SELECTED EXCERPT:

<<<<

It never fails that on Friday nights the restaurant gets busy. Families are winding down for the weekend and want to be able to relax and be served. During the school year, a lot of times big groups and teams will come to eat after a big game. But the thing that always seems to be hard to comprehend is that sometimes there’s no physically possible way to seat a large group together.

One night, at about 10:30 p.m. a woman came in and said she was going to be having a group of 12. Both of our big tables that can usually accommodate large groups were taken. I explained this to the woman and she said, “Do you not have anything we can put together?” I explained that the only tables that could be put together to fit them were taken as well. She looked around the store and said, “well it doesn’t look like you’re busy.”

The thing is, just because we’re not busy doesn’t mean we can still accommodate a group that big immediately. Especially a night such as where high school football games are being let out and several families decided to go out to eat right after.

Not only is timing for these bigger groups complicated, but sometimes we simply can’t fit a large group completely together. During the summer, a basketball team came in and asked to be seated together. There were going to be 25 people, so in the limited space we had, this was going to be impossible. You can’t always get your way.

  1. Small requests can be difficult to fulfill.

On a busy Saturday night, sometimes the smallest request can throw you off. As a hostess, sometimes there is a line going out the door of people who need to be sat. When I’m running back and forth, seating tables, grabbing menus and telling servers they have a table, it can be difficult for me to fulfill any extra requests.

Several times, I’ve been running through the store and a customer will flag me down. Even if I’m in the middle of something, I can’t ignore them. I’ll often be in the middle of a seating crisis and be asked for another cup of ketchup, or extra napkins. At my old job, it was very often that customers would ask me to put in an extra order of fries or a drink order. But as a hostess, I can’t even do those things.

As far as seating goes, picky seating is really difficult. I can completely understand when someone needs a table because getting in and out of a booth is difficult. But I’ve had customers say, “I don’t want to sit in the front,” or “I want to be somewhere quiet/cooler.” When it’s slow, these little requests aren’t hard to fulfill. But on a busy night, these little things can throw the whole restaurant off.

This goes back to the seating system. When someone asks for a booth and it’s a certain server’s turn, yet all they have is a table, I’m going to have to skip them. Sometimes this means someone else will get double-sat, if they’re the only one with a booth open. This can ruin no only your night, as the customer, but cause the server to not be able to tend to their tables at top efficiency. Therefore, you get bad service.

  1. There are rules

At both restaurants I worked at, there’s a rule that after 9 p.m. no one under 21 is allowed to sit in the bar area. When I say “bar area” I mean the area around the bar, including the bar. At my old restaurant, there was a rule that no child under the age of five was allowed in the bar area.

One night at my old job, a couple came in with their baby and asked if they could sit at the bar. When I explained the rule, they grinned at each other and walked into the bar area anyways. My manager had to go find them and explain the severity of the rule, especially because they were sitting at the actual bar with a baby carrier, which is a huge no-no.

>>>>

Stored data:
<<<<

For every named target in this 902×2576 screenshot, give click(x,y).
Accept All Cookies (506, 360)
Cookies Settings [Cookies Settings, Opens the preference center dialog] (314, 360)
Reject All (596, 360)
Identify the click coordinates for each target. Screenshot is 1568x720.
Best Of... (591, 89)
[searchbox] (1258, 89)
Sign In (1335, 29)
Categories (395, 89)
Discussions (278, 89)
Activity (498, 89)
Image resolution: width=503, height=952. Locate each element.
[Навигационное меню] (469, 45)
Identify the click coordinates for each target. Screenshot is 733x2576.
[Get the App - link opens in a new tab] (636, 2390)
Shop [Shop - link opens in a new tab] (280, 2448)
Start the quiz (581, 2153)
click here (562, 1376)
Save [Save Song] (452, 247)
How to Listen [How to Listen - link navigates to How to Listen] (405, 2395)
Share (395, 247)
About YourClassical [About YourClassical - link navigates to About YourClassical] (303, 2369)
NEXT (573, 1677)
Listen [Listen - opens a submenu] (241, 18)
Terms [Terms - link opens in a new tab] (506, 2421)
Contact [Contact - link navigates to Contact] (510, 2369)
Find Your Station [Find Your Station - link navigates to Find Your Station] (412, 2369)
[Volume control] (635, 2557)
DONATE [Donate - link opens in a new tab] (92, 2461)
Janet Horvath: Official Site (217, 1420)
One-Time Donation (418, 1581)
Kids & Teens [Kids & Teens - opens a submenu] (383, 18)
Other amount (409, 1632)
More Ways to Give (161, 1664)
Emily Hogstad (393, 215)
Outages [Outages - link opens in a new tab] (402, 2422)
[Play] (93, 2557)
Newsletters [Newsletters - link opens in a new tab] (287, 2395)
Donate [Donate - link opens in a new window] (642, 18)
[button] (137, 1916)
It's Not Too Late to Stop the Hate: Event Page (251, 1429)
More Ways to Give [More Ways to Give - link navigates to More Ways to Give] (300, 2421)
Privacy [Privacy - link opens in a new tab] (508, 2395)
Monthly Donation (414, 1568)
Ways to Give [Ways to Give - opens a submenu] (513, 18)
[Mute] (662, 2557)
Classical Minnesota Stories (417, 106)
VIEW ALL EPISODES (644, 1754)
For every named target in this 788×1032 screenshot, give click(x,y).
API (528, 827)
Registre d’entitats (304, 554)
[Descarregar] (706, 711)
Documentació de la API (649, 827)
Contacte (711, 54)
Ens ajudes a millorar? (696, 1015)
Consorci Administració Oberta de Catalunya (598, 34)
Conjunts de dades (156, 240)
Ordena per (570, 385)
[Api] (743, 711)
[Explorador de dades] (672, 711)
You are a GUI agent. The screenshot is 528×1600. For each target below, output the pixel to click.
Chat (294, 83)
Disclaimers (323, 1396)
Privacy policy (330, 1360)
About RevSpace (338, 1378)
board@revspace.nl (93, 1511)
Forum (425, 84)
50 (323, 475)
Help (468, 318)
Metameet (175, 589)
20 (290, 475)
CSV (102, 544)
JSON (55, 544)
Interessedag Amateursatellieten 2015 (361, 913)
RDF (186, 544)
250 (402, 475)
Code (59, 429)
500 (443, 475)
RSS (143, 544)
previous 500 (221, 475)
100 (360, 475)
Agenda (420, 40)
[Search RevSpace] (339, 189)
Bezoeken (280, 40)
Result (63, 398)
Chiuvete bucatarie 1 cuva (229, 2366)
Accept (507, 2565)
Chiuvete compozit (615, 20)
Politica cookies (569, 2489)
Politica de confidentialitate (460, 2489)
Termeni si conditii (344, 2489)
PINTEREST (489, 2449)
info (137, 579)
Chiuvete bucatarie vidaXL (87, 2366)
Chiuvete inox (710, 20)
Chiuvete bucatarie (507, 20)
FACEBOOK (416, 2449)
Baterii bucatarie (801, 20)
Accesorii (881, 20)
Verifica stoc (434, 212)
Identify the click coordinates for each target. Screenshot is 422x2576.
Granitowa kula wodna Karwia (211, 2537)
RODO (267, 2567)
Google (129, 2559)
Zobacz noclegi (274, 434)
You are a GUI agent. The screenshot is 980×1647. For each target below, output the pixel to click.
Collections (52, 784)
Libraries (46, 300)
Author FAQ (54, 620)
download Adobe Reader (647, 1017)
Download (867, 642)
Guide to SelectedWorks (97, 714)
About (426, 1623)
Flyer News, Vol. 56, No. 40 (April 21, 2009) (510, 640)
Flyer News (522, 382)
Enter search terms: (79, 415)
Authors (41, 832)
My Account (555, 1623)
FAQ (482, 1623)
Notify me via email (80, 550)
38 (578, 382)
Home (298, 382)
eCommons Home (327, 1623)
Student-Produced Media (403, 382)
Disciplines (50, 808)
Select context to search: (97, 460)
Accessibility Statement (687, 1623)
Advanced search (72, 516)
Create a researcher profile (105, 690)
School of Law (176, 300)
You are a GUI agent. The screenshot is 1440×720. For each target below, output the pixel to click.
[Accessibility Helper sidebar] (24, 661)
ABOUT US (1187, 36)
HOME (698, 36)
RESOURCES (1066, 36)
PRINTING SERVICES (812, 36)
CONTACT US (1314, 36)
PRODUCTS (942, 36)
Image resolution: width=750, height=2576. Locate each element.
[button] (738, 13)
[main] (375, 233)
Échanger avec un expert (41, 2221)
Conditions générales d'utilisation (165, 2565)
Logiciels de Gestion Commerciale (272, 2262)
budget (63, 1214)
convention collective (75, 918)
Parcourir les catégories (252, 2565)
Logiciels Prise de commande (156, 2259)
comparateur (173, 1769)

>>>>

SHORT EXERCISE: Pick up the essay on working as a restaurant hostess after its final sentence and continue it.

ANSWER FOR THIS EXERCISE:
The reasoning behind this rule is first, because they don’t want underage kids drinking. But second of all, especially with a little infant in a carrier, there is a risk that a glass could fall off the bar and onto their little head. There isn’t a bar stool made for baby carriers so obviously the glass catches a lot of momentum as it falls off the bar.

At my new job, a regular came in with his four kids. He asked to sit in the bar area, but because it was after nine and one of his children was only 18, I couldn’t let them sit there. As I sat them elsewhere, he grumbled, “I’ve been coming here for 25 years and not once have I ever had to sit away from the bar area.” I apologized, explaining that it was a rule at a lot of bars. He rudely scoffed, although his kids didn’t seem the least bit bothered by it.

Although I feel bad having to deny people of their one simple request, the rules are there for a reason. Some might seem egregious, but incidents have happened that have put these rules into place.

 

After working in the restaurant business for just over a year, I have a new appreciation for those who work in restaurants. I notice I’m a lot more friendly and understanding to servers when I go out to eat. I hope that those of you who haven’t had to work in a restaurant, reading this gives you a new appreciation for those who handle your food.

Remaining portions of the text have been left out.